Güneri Cıvaoğlu

Güneri Cıvaoğlu

ngunericivaoglu@gmail.com

Tüm Yazıları

Kristal, porselen, gümüş...

Comite Colbert Başkanı Elisabeth Ponsolle des Portes
ile Eczacıbaşı'lar evinde...

BUGÜN siyasete bir başka pencereden bakıyorum. Dünyanın en ünlü markası “Baccarat” kristal avizeleri ve diğer kristal tasarımları koleksiyonlarından en büyüğü nerede?
İstanbul Dolmabahçe Sarayı’nda...
Dünyanın en ünlü “Sevres” porselen takımları koleksiyonlarından en büyüğü nerede?
İstanbul Topkapı Sarayı’nda...
Dünyanın en ünlü gümüş takımları markası “Chiristofle” koleksiyonlarının en büyüğü nerede?
İstanbul Pera Palas Oteli’nde... (10 yıllarca bir büyük odada kilitli kaldıktan sonra yeni sahip Süzer Ailesi tarafından tesadüfen bulundu.)
........................
Bunlar benim tespitim değil.
İstanbul’da iddialı bir etkinliğe imza atan “Comite Colbert”in başkanı ve CEO’su Elisabeth Ponsolle des Portes’den dinledim.
Fransız Akademi Üyesi.
........................
Başında bulunduğu kuruluşun öyküsünü anlatırsam söyleminin gerçekliği daha iyi anlaşılır diye düşünüyorum.
Çarşamba gecesi Oya-Bülent Eczacıbaşı’nın evlerinde Comite Colbert üyelerine bir yemek daveti vardı.
Merhum Nejat beyin Yeniköy sırtlarından boğaziçine bakan yeşillikler içindeki eski İstanbul mimarisinde yaptırdığı köşkteyiz.
Geniş koltukta sanat eserleriyle çevriliyiz.
Arkamızda neredeyse milada uzanan bir tarihin terrecota at heykeli ve toprak altı eserler.
Duvarlarda değerli tablolar.
Tam karşımızdaki duvardaki büyük panoda İznikler...
Elisabeth Ponselle des Portes ortamın keyfini çıkararak anlatıyor:
...........................
Savaşta Almanlara teslim olmamız bizim için acı duyguydu.
Fransa’nın itibarına düşen bir gölgeydi.
1950’li yıllarda bir itibar yükseltme projesi olarak oluştu “Comite Colbert...”
Fransa’nın küresel ölçekte en iddialı, seçkin lüks markalarından 15’i bir araya gelerek bu komiteyi kurdu.
Etkinliklerimizi dönemin büyük ve zengin ülkeleri ABD ve Japonya’ya yoğunlaştırmıştık.
Bir sanat olayı düzenliyor ve onun etrafını Fransa’nın lüks markalarından sunumlarla örüyorduk.

_İstek_
Comite Colbert'i anlatan yukarıdaki köşe yazısını, gösterilen son cümleden sonrasından başlayarak sürdürün.

Öğe bulma kayıtları
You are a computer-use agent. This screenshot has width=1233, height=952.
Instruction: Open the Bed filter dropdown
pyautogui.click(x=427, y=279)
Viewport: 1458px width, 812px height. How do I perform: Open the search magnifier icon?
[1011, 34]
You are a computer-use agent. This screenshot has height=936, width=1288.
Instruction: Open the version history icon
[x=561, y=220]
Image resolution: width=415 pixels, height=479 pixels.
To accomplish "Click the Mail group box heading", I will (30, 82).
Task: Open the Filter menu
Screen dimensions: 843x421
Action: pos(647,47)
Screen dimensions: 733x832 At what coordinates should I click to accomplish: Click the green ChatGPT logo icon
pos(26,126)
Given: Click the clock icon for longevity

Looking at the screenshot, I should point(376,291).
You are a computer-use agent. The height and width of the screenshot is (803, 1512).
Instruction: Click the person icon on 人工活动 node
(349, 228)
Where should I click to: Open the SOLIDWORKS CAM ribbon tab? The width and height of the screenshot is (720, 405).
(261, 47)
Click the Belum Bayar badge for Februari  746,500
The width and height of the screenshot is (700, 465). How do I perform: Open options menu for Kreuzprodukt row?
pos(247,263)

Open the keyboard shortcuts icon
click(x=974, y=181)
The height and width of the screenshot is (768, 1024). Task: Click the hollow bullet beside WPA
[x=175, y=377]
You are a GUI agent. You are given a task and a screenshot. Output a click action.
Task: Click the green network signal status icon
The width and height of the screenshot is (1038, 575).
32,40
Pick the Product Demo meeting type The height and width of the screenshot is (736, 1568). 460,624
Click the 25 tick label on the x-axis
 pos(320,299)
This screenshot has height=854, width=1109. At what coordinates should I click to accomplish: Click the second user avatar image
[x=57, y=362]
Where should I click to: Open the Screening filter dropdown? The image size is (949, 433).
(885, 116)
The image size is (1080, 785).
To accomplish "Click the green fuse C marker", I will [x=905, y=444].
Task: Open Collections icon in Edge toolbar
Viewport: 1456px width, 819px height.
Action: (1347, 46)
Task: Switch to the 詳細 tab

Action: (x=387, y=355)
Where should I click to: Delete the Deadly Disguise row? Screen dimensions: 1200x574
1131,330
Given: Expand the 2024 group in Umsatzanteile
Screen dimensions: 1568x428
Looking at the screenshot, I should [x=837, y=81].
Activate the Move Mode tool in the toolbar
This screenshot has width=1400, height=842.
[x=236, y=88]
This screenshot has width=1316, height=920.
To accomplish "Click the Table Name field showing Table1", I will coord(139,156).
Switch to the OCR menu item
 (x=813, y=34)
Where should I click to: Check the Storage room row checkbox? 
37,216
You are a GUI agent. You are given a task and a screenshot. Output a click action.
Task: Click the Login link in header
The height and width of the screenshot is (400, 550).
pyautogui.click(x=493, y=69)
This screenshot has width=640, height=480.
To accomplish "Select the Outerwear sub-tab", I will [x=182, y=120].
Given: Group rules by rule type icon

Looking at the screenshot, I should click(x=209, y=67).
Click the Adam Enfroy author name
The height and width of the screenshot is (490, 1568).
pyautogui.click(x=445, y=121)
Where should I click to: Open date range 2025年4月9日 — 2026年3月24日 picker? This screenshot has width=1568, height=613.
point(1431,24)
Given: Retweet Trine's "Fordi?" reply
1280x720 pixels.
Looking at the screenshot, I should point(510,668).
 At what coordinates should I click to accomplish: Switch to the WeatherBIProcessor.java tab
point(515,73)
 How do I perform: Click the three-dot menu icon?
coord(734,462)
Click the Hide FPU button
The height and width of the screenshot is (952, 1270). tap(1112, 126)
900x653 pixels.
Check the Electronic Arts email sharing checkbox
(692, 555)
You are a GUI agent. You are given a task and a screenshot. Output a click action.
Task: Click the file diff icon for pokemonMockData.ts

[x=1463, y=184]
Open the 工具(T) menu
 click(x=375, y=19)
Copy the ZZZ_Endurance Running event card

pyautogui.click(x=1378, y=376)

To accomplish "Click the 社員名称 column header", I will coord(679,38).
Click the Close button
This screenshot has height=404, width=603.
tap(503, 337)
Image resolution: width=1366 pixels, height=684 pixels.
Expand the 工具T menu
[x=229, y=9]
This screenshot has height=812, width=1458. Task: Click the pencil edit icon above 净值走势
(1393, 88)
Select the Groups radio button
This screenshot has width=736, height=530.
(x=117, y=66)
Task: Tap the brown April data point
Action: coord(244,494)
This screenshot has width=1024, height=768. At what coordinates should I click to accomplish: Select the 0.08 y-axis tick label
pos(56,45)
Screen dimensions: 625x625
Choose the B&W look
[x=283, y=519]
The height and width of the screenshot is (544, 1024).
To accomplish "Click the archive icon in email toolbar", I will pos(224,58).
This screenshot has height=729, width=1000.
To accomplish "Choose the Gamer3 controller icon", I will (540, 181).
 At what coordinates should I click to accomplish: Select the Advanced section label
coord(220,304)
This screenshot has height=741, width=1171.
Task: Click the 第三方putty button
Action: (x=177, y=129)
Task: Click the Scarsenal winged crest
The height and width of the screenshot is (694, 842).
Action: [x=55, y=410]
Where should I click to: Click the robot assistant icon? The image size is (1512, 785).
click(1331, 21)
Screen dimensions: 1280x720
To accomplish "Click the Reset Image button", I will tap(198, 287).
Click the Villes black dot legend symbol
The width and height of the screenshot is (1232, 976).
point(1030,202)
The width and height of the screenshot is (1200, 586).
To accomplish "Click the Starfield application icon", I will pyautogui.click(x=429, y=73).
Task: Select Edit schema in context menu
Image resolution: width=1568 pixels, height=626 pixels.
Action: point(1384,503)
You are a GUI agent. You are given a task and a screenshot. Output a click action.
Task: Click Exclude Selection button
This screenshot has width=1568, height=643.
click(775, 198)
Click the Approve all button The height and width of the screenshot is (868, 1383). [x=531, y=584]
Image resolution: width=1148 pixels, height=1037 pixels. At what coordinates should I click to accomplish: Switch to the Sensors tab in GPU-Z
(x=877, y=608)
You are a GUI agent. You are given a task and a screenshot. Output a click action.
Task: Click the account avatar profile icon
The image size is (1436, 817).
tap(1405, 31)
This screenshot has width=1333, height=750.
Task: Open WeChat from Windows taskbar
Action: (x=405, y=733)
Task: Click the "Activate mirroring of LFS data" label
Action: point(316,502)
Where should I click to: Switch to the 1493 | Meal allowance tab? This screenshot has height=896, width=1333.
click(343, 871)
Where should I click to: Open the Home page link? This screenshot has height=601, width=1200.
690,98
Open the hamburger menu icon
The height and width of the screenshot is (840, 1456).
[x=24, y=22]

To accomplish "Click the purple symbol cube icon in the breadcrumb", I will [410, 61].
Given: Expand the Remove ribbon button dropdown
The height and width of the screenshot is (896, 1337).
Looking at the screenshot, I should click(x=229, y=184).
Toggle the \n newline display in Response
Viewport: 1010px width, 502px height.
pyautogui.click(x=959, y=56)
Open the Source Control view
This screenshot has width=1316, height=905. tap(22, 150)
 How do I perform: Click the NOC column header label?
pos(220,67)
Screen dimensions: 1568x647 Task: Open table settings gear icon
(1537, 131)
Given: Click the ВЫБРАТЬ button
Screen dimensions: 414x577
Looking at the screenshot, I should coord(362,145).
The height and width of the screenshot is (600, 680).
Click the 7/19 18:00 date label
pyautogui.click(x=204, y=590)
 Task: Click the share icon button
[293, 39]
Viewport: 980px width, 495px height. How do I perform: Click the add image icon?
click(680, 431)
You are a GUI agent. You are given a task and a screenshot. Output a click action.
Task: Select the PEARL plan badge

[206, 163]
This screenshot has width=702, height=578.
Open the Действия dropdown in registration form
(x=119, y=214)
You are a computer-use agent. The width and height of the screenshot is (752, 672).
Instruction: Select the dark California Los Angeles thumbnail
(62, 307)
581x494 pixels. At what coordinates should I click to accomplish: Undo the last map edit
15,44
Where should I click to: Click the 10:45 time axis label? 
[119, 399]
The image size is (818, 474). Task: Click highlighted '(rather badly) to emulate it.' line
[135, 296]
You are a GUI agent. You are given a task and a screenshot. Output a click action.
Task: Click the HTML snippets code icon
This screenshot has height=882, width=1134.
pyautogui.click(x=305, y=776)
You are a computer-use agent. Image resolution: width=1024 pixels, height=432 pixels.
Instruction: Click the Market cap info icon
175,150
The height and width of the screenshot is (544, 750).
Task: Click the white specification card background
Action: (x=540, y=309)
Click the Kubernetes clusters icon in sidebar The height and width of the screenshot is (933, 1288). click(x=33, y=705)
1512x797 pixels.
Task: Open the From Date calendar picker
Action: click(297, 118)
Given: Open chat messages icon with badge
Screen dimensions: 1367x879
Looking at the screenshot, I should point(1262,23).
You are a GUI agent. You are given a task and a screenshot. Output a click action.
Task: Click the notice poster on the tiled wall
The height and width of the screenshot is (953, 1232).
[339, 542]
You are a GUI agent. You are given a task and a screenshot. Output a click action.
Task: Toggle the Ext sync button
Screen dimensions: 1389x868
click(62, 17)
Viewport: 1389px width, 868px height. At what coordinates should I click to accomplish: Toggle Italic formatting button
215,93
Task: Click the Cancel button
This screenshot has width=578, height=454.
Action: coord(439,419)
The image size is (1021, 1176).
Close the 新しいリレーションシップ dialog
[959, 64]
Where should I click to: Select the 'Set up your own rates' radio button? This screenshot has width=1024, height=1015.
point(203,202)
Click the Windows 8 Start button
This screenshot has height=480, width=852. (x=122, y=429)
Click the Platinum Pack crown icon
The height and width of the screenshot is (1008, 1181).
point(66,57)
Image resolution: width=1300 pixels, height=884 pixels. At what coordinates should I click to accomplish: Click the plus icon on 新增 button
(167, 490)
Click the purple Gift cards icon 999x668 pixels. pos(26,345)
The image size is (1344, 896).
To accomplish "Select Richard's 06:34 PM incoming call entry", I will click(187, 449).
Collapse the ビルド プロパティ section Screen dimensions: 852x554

_Çıktı_
Sonra...
Çin, Hindistan, Arap ülkeleri ile alanımızı genişlettik.
Son yıllarda Dubai ve Körfez Şeyhlikleri de coğrafyamıza dahil oldu.
Şimdi de Türkiye’deyiz.
Bu arada üyelerimizin marka sayısı 74’ü buldu.
13 büyük Fransız Kültür kurumunun da katılımıyla “Comite Colbert” saygın bir dernek.
Ben de bu oluşumun başındayım.
.................
Türkiye’-deki etkinliğimiz için 2 yıldır Oya Eczacıbaşı ile birlikte çalışıyoruz.
İstanbul’a pek çok kez geldim.
İstanbul Modern’de Fransız ve Türk sanatçılarla bu sergiyi planladık.
Ve yaptık...
Ayrıca...
Lüks markaların dükkanlarında da sunumlarımız var.
Louis Vuitton, Hermes ve diğerleri...
Tarih boyunca ilişki içinde olan Türk ve Fransız kültürleri, ortaklıklarını birçok kez sergilediler.
Bu da onlardan biri.

Haberin Devamı

FRANSIZ KALMAK
TÜRKİYE‘de bir süredir “Fransız kalmak” diye bir söylem var.
“Anlamamak, yabancı kalmak, anlamsız kalmak” gibi anlamlarda kullanılıyor.
Dünyanın en köklü uygarlıklarından ve en entelektüel toplumlarından biri olmak iddiasındaki Fransızlarla hiç örtüşmeyen bir söylem.
Kim yakıştırmış, nedendir bilinmez ama kullanılıyor işte.
Zaman zaman Fransa’ya kızarız, hem de haklı olarak ama onları “angut” yerine koyan bu söylemin gerçekçiliği yok. Neyse...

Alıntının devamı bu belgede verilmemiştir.